* Objectives
(a) Answer these questions from the passage on Lincoln's religion, one per line:
(i) Who announced that Lincoln had once been a yogi in the Himalayas?
(ii) Which cardinal asserted that Lincoln was a man of closeted Catholic faith?
(iii) In which two states did Lincoln attend a Baptist church with his parents as a boy?
(b) Write a continuation of the passage on Lincoln's religion, picking up after its last sentence.
** start Source text **
Nowhere has the appropriation been as relentless as in the matters of religion and Lincoln’s spiritual life. Mary Baker Eddy claimed the martyred president as an early proponent of Christian Science, though her discovery of Divine Healing came a year after his death. In the early 1900s, the California guru Paramahansa Yogananda announced that Lincoln had once been a yogi in the Himalayas.

Closer to earth, the evangelizing atheist Robert Ingersoll tagged him as a model of the freethinking skeptic, and the founders of the Ethical Culture Society agreed. In the 1920s, Cardinal Mundelein of Chicago asserted that Lincoln–who was reared by Baptists, married by an Episcopalian, and subjected in his adulthood to endless hours sitting in straight-backed pews being preached at by Presbyterians–was nevertheless a man of closeted Catholic faith, who delighted in laying out an altar for Mass whenever his Catholic aunt came to visit.

Fergusen then explores the sad fact that Lincoln’s faith has always been difficult to ascertain, and notes that following his death several ministers claimed that Lincoln was an orthodox Christian:

When it comes to a larger and historically more important subject like Lincoln’s religion, the problems only ramify. We know that Lincoln attended a Baptist church with his parents as a boy in Kentucky and Indiana, because some church records survive. But from there his religious identity fragments in the conflicting testimony of those who knew him.
** end Source text **
** start Material provided **
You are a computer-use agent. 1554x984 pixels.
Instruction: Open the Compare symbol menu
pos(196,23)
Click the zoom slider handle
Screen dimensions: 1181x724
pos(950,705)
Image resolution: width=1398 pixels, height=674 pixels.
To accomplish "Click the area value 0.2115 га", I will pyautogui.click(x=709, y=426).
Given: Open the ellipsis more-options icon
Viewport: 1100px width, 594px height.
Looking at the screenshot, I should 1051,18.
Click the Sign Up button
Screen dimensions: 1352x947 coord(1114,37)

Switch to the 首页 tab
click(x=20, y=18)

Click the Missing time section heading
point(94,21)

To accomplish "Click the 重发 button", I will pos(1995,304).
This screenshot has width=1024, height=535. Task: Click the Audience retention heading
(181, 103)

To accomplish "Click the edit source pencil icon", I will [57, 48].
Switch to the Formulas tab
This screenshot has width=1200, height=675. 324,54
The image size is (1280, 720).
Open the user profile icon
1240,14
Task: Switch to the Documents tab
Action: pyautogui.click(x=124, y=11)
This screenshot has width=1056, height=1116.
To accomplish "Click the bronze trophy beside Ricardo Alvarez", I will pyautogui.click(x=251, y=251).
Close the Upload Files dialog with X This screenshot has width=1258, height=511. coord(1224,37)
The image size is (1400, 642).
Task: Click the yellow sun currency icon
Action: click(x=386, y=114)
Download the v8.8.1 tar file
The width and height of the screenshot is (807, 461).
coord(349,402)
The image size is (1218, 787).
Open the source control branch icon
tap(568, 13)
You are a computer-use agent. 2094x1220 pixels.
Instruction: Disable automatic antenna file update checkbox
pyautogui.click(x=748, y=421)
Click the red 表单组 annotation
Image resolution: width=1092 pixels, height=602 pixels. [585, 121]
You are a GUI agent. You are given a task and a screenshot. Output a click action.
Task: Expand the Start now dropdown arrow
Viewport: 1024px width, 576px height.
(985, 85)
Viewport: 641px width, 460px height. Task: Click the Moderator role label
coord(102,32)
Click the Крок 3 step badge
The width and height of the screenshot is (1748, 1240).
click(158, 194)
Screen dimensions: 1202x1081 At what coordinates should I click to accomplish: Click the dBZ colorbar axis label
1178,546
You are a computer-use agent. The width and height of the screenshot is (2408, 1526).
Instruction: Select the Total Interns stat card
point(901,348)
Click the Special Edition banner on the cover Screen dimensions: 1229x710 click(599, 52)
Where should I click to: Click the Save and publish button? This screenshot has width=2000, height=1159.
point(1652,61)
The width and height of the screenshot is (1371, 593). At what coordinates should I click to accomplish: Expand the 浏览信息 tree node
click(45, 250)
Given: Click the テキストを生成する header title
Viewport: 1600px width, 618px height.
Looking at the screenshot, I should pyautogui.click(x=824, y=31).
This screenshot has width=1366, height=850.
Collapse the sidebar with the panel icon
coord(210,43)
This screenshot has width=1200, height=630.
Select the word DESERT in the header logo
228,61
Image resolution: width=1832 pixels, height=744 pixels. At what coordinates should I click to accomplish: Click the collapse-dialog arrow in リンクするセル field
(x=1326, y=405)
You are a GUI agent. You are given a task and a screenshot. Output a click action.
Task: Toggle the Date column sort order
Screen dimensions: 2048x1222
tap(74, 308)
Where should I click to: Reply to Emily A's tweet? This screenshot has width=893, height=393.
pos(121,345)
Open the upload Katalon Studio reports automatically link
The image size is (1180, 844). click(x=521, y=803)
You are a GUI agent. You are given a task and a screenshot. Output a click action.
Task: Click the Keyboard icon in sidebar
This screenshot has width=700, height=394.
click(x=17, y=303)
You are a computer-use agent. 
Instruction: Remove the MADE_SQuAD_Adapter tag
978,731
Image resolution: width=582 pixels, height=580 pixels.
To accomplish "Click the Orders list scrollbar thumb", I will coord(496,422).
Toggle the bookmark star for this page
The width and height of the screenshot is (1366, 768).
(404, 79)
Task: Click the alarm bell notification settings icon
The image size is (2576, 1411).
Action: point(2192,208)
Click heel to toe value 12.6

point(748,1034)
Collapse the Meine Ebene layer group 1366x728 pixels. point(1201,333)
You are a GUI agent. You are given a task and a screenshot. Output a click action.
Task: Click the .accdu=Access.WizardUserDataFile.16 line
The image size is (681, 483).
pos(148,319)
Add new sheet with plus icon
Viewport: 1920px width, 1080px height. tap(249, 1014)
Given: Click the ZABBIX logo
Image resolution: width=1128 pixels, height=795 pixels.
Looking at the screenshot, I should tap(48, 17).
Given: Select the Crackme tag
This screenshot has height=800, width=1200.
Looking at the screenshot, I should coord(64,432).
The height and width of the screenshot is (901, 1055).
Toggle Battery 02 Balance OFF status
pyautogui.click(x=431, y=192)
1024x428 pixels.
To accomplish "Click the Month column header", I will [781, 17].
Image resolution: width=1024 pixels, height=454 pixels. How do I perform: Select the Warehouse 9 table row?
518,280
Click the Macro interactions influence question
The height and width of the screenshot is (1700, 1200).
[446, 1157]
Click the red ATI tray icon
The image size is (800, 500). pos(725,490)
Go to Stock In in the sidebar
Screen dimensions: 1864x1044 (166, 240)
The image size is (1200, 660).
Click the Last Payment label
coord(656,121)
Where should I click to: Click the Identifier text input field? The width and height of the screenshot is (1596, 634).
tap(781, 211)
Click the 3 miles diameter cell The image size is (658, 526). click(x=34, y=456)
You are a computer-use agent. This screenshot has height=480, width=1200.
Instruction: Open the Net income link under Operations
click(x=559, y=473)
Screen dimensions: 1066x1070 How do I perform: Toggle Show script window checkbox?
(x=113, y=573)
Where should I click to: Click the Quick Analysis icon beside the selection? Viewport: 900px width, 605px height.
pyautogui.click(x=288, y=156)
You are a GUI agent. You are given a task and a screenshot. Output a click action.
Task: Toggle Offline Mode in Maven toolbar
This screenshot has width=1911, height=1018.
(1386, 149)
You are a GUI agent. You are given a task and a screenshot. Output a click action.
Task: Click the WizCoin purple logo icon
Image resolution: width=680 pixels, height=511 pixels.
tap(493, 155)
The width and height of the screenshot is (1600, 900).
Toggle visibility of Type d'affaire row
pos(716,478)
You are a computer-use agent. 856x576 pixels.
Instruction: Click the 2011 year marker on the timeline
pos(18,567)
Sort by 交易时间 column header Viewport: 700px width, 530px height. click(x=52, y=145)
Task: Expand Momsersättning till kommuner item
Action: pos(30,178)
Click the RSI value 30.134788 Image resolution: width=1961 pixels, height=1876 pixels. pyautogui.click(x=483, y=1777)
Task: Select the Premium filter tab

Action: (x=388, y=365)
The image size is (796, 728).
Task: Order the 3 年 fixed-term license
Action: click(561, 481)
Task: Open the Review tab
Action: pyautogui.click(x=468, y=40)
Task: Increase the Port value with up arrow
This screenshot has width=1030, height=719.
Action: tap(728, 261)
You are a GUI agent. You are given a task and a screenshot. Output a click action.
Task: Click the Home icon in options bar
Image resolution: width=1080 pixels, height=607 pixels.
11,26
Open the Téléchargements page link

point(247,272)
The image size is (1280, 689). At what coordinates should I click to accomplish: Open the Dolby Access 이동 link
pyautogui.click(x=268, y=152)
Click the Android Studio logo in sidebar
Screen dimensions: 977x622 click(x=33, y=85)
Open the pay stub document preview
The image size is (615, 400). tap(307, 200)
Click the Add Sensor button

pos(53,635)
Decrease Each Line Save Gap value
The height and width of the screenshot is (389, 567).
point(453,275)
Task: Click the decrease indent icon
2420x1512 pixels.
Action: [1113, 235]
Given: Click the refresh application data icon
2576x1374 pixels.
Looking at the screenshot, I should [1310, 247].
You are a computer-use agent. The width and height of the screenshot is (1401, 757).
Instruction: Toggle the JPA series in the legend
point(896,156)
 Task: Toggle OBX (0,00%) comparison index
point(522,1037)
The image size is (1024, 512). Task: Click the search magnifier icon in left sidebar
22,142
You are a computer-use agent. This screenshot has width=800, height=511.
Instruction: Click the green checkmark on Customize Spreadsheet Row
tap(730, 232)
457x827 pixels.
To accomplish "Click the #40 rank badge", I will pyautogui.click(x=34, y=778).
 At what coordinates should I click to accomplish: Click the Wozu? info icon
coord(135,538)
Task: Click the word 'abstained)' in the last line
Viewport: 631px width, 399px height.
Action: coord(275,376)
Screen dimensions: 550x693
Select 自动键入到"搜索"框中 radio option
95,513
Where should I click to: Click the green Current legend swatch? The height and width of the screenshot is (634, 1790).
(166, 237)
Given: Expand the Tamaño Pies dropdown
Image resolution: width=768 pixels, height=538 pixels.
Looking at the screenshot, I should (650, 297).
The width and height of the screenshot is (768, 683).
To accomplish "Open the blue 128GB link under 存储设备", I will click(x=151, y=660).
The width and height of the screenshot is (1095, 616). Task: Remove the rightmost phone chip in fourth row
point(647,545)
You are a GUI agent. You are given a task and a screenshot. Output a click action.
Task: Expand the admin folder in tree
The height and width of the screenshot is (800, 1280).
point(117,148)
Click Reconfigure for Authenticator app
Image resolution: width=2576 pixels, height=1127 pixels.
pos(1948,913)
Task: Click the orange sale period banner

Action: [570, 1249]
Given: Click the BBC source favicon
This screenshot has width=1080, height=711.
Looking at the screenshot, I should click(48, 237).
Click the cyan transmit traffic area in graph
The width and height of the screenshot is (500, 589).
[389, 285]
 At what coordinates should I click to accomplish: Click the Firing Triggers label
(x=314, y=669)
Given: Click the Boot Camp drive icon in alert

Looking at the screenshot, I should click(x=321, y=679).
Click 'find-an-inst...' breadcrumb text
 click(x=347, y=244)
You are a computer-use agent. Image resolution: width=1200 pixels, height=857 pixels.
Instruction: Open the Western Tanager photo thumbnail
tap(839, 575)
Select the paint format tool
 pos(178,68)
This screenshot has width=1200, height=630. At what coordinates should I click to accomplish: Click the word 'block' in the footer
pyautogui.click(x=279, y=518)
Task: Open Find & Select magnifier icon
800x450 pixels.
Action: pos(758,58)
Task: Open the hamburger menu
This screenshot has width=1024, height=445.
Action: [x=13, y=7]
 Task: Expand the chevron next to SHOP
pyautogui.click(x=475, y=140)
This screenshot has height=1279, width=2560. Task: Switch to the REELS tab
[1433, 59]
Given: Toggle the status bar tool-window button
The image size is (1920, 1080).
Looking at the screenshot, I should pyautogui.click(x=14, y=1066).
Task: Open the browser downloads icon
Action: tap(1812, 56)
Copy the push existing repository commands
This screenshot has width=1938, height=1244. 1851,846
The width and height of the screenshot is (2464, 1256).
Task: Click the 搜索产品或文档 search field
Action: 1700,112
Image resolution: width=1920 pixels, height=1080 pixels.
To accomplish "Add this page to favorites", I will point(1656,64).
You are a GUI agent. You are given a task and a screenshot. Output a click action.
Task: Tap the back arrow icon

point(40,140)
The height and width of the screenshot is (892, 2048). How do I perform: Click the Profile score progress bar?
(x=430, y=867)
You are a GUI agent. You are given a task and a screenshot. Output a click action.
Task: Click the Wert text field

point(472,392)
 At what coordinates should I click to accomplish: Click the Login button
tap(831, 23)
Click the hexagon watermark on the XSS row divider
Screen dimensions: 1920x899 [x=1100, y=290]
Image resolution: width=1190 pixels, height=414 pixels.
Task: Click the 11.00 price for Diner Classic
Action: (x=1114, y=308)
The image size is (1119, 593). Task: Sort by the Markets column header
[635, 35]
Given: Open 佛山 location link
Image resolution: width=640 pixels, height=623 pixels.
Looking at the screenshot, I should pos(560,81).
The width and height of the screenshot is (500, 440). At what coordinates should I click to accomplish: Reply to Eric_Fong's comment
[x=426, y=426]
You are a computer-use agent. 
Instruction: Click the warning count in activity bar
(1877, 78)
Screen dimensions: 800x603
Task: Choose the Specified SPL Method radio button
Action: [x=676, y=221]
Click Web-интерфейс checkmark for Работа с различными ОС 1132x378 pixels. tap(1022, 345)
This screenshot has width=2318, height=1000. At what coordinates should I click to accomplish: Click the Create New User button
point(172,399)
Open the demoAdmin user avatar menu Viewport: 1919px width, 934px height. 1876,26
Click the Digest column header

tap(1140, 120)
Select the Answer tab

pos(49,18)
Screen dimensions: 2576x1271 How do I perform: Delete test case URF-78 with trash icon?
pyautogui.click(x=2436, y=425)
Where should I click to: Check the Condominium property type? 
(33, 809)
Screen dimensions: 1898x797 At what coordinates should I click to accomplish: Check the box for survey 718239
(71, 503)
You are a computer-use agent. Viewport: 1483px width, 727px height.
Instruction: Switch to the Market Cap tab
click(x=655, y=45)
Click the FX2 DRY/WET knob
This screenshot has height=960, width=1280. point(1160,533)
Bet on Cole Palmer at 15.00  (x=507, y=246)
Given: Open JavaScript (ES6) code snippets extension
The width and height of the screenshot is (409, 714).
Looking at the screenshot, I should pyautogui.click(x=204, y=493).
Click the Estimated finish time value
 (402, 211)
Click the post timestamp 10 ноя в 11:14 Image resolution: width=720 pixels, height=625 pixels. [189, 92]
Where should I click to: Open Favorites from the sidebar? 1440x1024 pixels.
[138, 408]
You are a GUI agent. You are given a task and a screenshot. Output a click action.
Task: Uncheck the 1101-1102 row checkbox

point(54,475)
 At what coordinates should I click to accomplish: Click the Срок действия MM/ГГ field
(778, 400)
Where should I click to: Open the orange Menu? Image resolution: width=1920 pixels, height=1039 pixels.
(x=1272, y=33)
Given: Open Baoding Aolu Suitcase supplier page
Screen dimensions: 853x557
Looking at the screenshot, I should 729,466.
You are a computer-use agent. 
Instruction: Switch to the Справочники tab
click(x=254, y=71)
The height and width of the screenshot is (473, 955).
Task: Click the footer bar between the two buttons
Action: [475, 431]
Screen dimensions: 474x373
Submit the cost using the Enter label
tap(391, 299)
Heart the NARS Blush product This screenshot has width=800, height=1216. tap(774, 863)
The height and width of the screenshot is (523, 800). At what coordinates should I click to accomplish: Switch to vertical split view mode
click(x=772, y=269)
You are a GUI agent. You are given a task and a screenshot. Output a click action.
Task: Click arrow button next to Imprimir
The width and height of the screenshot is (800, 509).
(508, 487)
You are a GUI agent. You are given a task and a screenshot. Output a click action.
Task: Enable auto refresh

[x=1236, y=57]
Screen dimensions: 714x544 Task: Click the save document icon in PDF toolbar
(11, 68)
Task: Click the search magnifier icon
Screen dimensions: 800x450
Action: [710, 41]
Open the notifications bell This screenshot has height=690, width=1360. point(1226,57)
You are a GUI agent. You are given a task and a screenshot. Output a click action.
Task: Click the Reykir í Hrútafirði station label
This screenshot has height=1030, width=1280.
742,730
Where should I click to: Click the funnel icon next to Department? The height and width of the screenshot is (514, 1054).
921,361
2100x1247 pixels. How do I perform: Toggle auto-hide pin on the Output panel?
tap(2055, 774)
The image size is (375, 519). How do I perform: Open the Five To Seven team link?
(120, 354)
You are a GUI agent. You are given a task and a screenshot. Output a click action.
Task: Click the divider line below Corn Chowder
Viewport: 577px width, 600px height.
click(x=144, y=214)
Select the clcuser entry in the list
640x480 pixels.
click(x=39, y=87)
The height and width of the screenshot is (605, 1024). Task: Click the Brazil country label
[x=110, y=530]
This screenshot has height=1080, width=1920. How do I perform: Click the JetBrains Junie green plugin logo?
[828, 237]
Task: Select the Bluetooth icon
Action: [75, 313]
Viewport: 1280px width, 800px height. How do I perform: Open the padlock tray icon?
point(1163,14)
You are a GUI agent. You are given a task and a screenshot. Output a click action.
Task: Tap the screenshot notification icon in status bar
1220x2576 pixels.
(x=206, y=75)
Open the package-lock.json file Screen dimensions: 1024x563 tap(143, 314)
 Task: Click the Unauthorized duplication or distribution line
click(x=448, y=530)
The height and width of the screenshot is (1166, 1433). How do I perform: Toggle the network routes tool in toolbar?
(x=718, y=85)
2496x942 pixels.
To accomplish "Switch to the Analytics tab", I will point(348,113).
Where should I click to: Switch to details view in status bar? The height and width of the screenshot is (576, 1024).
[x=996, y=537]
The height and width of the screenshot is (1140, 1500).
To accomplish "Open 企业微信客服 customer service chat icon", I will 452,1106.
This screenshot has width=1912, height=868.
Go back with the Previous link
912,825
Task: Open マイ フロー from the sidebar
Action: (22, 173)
** end Material provided **
* Written responses
(a)
(i) Paramahansa Yogananda
(ii) Cardinal Mundelein of Chicago
(iii) Kentucky and Indiana

(b)
One view satisfied the hunger, widespread in the country after his martyrdom, to believe that the president had been a devout and orthodox Christian. Though it was widely known that he never joined a church–he sometimes appeared at the Springfield Presbyterian church where his wife was a member–at least two respected clergymen stepped forward to claim that he was ready to become a member of their congregations before the assassin’s bullet interfered with his plans. One particularly influential source was Noah Brooks, a journalist who had befriended Lincoln in Illinois during the 1850s, followed him to Washington, visited with him frequently at the White House, and had been appointed Lincoln’s secretary shortly before the assassination. In a best-selling memoir, Brooks confirmed what many wanted to believe: Lincoln, he said, “talked always of Christ, his cross, his atonement” and drew comfort from–and these words, Brooks said, were Lincoln’s own–“the hope of blessed immortality through Jesus Christ.”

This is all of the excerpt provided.